UNITED NATIONS– The international community may be sleepwalking its way into a global conflict without understanding that there can be no victors in a future world war.

That is the view of the Special Envoy for South Africa’s candidature for membership of the United Nations Security Council, Aziz Pahad, who has arrived in New York to lobby member states ahead of the elections in June to select new non-permanent members of the UNSC.

Pahad, a former deputy minister of foreign affairs, says South Africa hopes to represent the broad challenges facing Africa and forming a stronger link between peace, stability and development.

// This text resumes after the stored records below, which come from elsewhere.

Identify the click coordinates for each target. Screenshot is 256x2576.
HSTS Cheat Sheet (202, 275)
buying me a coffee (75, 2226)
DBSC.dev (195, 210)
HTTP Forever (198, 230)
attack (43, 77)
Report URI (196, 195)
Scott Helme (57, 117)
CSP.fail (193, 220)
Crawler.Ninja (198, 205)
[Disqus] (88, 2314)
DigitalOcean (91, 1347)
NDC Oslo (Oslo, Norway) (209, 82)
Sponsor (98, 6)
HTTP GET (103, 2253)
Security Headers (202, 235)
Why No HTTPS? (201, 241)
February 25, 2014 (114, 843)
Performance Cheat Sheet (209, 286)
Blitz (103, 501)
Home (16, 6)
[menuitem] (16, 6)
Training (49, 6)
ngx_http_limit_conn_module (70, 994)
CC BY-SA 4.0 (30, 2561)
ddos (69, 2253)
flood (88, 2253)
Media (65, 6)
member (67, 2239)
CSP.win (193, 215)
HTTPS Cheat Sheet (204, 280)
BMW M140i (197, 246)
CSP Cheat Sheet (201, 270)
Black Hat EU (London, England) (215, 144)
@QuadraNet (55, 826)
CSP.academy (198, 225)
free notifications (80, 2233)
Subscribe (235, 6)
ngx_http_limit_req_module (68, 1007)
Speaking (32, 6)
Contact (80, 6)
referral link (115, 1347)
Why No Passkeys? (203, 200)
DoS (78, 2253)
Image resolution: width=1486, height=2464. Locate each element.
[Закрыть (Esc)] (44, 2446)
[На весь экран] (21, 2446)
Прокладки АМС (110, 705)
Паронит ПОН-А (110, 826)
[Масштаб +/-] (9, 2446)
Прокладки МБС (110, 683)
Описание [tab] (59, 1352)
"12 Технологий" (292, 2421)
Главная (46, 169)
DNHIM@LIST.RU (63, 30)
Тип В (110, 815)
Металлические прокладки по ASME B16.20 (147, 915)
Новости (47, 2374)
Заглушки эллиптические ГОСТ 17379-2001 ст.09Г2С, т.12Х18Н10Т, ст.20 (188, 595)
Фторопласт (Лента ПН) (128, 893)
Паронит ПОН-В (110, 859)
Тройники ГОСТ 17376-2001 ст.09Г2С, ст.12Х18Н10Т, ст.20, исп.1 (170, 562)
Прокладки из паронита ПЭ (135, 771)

I hope we’ll get a chance to talk about the broad African challenges and how, when we’re talking of peace and stability, how do we then deal with the issue of growing poverty, inequality, unemployment and as you know, that’s a huge challenge not only for South Africa but for many other countries in the world.

Pahad says despite South Africa’s sharp criticism of the lack of reform of the Security Council, it remains important to have a voice representing poor and weaker countries at the table while warning of dangers that lie ahead.

I think since 9/11 and subsequent to this, since the Middle East crisis has taken dimensions where some major powers are taking sides in the question, we are in a very dangerous situation. Personally, I think that the international community might be sleepwalking itself to either an accidental or a decision to go to another big power conflict and they must understand that another world war is a war that nobody can win because of the nuclear proliferation and because all powers have announced major new weapons. So hopefully common sense is going to prevail.

Despite criticism over Pretoria’s human rights posture and allegiances, Pahad argues that human rights remain central to South Africa’s foreign policy positions.

Pahad also commented on lessons learned after the controversial vote in support of the no-fly zone over Libya which led to the ouster of Muammar Gaddafi.

My own view was that once that clause, ‘by any means possible’, was inserted, then we should have expected that that resolution, outside of that, was quite an innocent resolution but they had already been building up towards a regime change in Libya, there was already momentum and once that clause was inserted you had to then expect (it), he says.

He also believes Pretoria’s controversial vote during their last term in the Security Council in favour of a no-fly zone over Libya was a mistake.

Elections for the news members of the Council for 2019/2020 take place in June and South Africa is running unopposed for the African seat.